Slicing off the left arm of their practice dummy.
Sehun lets out a small gasp and it’s there that Jongin can see Junmyeon is no one to mess with despite his smile and his small stature, that getting between Junmyeon and something he wants could actually mean death. It’s always the Idris ones, the real “bad boys” in the block.
“Don’t fuck with me.” He’s grinning when he says that, all cheery as fuck like he didn’t just display how he could decapitate both Jongin and Sehun.

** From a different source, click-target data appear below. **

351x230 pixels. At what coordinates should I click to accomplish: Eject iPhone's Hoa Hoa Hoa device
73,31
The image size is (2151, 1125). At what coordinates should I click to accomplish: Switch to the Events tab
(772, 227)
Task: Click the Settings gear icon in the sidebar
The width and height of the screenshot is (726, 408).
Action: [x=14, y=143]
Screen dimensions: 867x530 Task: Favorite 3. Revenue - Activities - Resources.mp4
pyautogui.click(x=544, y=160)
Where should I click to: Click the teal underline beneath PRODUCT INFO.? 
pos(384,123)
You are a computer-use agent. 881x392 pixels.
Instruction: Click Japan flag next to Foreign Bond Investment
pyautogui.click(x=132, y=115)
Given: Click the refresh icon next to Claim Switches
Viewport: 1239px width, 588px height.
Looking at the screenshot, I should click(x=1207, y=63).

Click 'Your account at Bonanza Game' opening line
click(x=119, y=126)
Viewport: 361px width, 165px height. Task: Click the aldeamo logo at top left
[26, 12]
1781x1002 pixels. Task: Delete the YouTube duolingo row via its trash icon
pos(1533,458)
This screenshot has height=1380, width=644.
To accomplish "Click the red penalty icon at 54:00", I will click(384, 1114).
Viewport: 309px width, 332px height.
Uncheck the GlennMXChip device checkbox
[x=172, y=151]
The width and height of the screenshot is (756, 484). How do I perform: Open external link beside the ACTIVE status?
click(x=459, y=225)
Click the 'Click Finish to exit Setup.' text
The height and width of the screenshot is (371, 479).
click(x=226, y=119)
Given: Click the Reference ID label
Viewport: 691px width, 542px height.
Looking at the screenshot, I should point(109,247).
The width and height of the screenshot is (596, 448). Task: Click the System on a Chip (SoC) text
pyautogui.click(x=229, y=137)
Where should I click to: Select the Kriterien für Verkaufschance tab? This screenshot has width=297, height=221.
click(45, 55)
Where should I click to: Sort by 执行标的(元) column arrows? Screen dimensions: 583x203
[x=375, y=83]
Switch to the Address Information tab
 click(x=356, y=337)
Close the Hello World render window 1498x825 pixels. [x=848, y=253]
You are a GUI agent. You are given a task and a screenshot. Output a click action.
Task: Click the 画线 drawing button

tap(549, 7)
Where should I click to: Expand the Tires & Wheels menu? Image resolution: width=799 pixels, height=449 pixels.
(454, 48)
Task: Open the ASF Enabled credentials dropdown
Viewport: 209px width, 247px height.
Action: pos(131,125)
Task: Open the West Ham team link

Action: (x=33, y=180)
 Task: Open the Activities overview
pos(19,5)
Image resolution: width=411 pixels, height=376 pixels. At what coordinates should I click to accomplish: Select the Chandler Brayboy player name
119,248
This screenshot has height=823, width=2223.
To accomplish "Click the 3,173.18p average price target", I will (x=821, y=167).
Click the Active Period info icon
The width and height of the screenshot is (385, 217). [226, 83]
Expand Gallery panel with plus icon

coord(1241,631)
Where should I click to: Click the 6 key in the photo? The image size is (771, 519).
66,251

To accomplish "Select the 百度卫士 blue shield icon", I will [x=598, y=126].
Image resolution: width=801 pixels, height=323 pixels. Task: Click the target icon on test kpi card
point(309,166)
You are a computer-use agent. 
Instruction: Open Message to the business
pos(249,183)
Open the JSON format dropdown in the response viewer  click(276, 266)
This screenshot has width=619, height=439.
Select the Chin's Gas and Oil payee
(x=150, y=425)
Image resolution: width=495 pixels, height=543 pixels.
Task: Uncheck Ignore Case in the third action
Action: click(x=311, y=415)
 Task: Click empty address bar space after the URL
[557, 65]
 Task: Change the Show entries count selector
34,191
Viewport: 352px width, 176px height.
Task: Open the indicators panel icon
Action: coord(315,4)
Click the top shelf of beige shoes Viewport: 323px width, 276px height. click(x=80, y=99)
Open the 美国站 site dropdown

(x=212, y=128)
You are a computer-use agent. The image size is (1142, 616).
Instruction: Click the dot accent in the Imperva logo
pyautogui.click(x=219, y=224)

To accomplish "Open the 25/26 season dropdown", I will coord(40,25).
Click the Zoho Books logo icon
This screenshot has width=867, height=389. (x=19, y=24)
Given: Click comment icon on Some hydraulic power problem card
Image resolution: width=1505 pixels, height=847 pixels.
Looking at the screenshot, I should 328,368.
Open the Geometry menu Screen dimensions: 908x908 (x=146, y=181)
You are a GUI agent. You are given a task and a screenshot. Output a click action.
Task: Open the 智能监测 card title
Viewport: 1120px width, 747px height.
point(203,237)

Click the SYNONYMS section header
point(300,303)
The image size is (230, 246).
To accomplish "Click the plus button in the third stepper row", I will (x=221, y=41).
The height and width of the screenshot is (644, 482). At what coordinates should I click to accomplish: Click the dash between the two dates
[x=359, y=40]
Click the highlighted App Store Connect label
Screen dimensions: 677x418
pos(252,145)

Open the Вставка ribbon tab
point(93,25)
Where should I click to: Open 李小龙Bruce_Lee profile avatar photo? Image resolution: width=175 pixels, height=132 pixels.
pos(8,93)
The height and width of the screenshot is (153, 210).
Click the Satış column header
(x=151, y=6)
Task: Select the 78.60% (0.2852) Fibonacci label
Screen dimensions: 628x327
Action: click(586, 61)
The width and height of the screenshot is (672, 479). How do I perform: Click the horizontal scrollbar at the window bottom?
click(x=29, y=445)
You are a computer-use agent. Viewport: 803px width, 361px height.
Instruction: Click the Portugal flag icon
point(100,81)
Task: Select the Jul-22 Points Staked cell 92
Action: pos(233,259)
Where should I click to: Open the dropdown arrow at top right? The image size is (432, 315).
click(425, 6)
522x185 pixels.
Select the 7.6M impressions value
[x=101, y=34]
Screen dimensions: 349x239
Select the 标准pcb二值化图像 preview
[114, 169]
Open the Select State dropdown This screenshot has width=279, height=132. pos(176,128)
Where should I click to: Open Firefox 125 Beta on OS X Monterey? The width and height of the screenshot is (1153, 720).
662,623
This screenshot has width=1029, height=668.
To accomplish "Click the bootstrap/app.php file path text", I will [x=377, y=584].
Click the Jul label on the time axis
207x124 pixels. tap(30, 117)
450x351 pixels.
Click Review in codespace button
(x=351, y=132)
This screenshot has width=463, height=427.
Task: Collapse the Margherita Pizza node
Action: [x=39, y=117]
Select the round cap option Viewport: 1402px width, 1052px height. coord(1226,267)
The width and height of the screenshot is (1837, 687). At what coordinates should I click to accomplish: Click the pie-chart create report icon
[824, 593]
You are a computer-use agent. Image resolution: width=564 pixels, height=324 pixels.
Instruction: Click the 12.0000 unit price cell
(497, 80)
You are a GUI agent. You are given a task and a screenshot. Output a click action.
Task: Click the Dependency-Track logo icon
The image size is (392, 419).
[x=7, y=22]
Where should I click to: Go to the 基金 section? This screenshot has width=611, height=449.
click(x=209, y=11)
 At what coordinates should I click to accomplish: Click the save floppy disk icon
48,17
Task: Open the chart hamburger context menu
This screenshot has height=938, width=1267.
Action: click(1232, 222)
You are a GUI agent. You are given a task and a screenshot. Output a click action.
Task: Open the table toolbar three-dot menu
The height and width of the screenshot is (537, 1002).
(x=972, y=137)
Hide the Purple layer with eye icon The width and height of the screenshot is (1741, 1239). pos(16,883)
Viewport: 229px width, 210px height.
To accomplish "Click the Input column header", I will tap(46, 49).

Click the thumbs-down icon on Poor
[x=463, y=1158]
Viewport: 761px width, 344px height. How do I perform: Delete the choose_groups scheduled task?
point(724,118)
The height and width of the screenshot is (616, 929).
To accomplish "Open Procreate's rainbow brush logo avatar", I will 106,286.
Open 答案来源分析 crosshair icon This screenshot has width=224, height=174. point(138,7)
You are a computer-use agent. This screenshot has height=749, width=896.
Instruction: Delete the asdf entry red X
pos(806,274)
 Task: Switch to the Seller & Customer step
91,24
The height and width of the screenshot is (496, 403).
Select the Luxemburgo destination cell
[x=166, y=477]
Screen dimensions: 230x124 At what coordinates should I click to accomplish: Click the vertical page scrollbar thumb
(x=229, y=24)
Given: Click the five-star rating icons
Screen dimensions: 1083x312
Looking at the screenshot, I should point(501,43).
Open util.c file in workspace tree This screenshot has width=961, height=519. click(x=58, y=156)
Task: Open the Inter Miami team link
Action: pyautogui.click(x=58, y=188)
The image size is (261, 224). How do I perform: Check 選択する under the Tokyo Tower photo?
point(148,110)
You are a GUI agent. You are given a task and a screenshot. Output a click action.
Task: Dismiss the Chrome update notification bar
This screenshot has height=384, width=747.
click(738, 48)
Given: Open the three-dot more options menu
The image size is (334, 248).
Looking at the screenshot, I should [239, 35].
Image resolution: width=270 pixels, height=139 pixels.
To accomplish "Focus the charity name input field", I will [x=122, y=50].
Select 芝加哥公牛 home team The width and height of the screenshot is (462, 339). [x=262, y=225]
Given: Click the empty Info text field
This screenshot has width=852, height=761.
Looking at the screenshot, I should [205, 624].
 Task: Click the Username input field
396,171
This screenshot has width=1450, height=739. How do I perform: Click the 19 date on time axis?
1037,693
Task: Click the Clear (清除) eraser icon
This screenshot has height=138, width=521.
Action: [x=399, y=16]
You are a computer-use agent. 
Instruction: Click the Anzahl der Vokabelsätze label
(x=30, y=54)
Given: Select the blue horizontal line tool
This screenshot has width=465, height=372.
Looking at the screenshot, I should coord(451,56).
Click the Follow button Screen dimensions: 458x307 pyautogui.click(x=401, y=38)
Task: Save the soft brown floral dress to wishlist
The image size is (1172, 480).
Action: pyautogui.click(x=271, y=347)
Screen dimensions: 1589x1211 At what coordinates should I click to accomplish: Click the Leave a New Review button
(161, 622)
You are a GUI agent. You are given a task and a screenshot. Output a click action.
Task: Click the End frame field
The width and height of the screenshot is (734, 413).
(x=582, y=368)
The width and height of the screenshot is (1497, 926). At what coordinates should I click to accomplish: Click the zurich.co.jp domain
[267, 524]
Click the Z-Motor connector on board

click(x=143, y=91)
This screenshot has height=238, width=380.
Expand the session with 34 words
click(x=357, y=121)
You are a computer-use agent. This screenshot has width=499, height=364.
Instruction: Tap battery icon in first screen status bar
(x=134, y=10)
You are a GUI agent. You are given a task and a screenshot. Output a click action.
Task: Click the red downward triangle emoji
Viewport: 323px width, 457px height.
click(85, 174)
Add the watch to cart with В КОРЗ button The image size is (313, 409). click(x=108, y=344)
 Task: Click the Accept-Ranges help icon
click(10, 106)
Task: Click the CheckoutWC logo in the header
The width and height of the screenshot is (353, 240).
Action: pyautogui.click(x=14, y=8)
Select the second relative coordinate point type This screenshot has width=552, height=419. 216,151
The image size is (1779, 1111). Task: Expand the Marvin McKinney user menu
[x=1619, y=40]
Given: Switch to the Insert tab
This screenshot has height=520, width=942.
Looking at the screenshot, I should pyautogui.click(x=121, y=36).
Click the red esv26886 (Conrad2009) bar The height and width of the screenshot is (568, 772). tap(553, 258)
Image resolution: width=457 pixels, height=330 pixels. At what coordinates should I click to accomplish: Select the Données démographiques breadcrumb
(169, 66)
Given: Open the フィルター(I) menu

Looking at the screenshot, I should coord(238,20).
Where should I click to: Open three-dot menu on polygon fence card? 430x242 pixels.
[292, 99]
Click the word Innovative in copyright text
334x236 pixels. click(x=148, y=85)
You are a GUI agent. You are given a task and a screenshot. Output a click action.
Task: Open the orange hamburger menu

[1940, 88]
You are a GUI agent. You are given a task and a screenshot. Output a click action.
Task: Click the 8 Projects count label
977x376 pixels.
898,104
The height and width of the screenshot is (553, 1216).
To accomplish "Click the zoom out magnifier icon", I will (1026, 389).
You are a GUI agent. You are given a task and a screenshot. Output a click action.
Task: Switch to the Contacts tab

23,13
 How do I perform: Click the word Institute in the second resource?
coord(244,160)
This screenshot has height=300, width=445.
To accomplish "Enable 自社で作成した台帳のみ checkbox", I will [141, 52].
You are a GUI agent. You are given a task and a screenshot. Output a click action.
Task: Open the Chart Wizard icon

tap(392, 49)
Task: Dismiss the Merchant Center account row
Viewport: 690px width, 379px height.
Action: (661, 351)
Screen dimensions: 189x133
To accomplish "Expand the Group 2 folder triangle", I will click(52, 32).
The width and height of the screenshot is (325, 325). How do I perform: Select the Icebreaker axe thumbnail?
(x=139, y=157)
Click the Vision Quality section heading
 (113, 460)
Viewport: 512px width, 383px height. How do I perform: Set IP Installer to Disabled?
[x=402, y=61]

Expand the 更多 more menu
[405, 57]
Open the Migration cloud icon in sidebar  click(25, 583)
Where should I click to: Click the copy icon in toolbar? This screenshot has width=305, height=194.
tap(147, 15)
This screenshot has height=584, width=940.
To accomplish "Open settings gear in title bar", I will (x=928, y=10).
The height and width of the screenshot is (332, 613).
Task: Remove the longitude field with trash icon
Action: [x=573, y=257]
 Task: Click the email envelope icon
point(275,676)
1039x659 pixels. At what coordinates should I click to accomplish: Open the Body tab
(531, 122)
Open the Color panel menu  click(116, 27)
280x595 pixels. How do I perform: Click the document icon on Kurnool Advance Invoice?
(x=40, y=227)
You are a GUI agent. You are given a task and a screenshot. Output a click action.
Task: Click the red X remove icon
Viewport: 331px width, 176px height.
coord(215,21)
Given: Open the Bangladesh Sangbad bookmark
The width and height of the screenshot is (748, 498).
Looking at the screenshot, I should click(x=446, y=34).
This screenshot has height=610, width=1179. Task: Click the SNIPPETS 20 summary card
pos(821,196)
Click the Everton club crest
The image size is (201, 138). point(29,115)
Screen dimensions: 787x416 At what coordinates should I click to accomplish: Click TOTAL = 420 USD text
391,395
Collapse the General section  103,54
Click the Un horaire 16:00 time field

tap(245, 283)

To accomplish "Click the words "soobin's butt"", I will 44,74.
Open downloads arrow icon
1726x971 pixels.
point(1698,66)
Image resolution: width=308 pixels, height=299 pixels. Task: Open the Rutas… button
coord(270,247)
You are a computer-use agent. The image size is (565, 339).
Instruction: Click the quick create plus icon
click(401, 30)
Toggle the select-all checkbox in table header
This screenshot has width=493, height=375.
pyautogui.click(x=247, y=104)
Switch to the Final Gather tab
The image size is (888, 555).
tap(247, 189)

They’re still slack jawed when Junmyeon turns and leaves the weapons room, letting the rusted blade fall to the floor with a clang. Sehun doesn’t talk until Junmyeon’s footsteps are a distant echo in the stone corridors.
“Don’t fuck with me? Really? Ha! Who does this guy think he is?” He storms angrily over to the sword on the stone tile and lifts the steel onto the mount with ease. Jongin can see the ‘I’m still the best’ grin on his face and decides that he’s not going to make Sehun aware that he didn’t slice the limbs off any inanimate objects like their newest addition did with a broadsword that looked almost double his weight, and anyway, everyone knows that Sehun’s ridiculously strong when it comes to this sort of thing.
Yet Jongin can’t stop his mind drifting back to the way Junmyeon’s arms looked, sword raised above him; lithe muscles bulging under skin, poised to strike. Deadly. Dangerous. Hot.
It’s in that moment that Jongin realises as much as Junmyeon is a prick, he wants to know why Junmyeon is a prick. He wants to get under Junmyeon’s skin (and he wouldn’t mind losing a few limbs in the process if it meant toughening him up a little).
“Do you want to ask him to follow us when we go tracking later?” Sehun looks at Jongin like he’s mad.
“Fuck if you want to get your head cut off, go ahead, be my guest Kim.” Sehun pulls out the arrow from the arch, collects the broken ones, tossing all of them into a corner.